Showing posts with label transportation. Show all posts
Showing posts with label transportation. Show all posts

Tuesday, June 21, 2016

Brilliant Billionaires No. 17: Elon Musk's Pipedream, Shooting People Down Tubes

Elon Musk proposes shooting people in capsules at incredible speed down a tube from San Francisco to Los Angeles.

Elon Musk's Re-imagining  ofthe Tube Train. Image source
Judging from the image, right, Musk's tube train
carries only three passengers: all lying down for lack of headroom.

The idea is not new. In fact, pneumatic tube systems were a standard feature in many department stores prior to WW2. A sales clerk placed the customer's itemized bill plus their cash in a capsule that was fired upstairs or downstairs as the case might be to the accounting office, where the bill would be checked, change made and returned via the same pneumatic system. Here's a modern version of it:




Musk's proposal is simply to scale the thing up (not much) and shoot people down evacuated tubes at hypersonic speed.

But why? In the age of telepresence via Skype, etc., who needs to be shot down a tube from San Francisco to Los Angeles? Who needs or would want to go to Los Angeles by any means? There is obviously no need, or any sensible demand for such a system, which offers travel under appalling conditions with the risk of being turned into spam should the thing hit the buffers.

The result of applying technology to travel was, until the early post-war era, generally beneficent. The Pullman car beat a horse drawn wagon or stage coach hugely, in comfort, safety and speed. Lulled by the clickety-clack of iron wheels over unwelded rails, the railway passenger could snooze, wool-gather, or quietly work the Times crossword puzzle as the countryside slid by wreathed in puffs of smoke and steam from  the work of mechanical art hauling the train.

Empire flying boat with twin decks, sleeping births, a smoking room and
3000 horse power of motive power. Image source.
The steam powered passenger liner vastly exceeded in speed, reliability, safety and comfort the sailing clipper, while in the air, Britain's Imperial Airways used double-decker Empire flying boats to carry passengers in sophisticated luxury from Southampton Water to the Cape, via Cairo, Luxor, Khartoum, Port Bell, and Victoria Falls — in a mere four and half days.

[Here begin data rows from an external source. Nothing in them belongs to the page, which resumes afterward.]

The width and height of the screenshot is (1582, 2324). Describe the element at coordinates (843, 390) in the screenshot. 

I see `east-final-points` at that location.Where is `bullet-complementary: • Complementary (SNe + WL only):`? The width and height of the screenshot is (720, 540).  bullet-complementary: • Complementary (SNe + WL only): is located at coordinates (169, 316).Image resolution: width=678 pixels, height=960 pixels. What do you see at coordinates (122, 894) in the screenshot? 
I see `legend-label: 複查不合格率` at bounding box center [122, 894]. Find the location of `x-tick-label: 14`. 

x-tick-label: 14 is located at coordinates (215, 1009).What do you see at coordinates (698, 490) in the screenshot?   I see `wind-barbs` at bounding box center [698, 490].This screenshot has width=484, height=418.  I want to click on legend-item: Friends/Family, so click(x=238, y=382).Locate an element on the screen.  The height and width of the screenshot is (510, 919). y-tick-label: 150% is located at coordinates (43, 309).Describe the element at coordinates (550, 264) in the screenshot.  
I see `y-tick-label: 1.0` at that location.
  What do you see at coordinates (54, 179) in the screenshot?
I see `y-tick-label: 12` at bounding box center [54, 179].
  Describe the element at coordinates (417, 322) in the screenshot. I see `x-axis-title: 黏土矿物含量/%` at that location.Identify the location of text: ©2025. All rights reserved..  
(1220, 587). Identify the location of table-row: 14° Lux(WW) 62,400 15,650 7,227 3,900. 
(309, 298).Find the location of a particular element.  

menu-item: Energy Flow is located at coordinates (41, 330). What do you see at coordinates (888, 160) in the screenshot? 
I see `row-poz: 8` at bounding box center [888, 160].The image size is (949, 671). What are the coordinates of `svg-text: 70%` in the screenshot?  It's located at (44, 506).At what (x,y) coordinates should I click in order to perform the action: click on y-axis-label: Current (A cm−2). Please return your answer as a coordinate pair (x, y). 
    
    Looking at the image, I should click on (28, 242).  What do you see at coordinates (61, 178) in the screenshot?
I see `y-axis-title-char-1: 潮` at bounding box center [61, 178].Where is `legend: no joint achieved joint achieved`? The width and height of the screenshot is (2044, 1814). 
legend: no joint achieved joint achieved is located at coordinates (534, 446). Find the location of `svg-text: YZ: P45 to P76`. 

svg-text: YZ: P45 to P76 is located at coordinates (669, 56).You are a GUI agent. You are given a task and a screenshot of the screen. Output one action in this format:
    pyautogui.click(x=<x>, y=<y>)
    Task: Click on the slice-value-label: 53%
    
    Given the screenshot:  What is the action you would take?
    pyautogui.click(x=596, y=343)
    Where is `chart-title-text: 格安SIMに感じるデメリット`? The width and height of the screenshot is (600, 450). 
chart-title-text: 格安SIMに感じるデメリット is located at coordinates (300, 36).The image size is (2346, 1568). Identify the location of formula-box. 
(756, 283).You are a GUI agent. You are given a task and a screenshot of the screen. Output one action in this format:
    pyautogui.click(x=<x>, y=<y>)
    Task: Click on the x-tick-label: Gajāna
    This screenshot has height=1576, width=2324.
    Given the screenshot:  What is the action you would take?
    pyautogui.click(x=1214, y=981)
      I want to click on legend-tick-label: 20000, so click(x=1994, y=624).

Sadly, today, travel is reverting to the vast discomforts and dangers of the distant past. If Musk has his way, railways are to be replaced by windowless drainpipes, in which passengers will travel in a recumbent posture in a capsule so small that they are unable to raise their heads, let alone use a washroom. Passenger liners have already been replaced by gigantic floating holiday camps replete with casinos, massage parlors, movie palaces, bars, nightclubs and the opportunity to eat oneself to death, while passenger aircraft are designed like Japanese subway trains to accommodate the maximum number in the minimum of comfort.

But the Russians, at least, aren't sold on the drain train. Instead, they plan on building a 70-kilometer tube track for the transport of goods, which is very sensible. In fact, moving inanimate stuff is what the pneumatic tube system was originally designed for and all it is good for.

What would be clever, though no billionaire has seen fit to do it, is devise plans for reconstruction of cities to allow people to live close to where they work, shop and find rest and recreation, thereby eliminating the need for most travel. Admittedly redeveloping urban settlements would be more expensive than building Musk’s Shotgun Shuttle. But we are in dire need of economic stimulus, and in the long run, the payoff in time and energy saved by abolishing the daily commute would be enormous.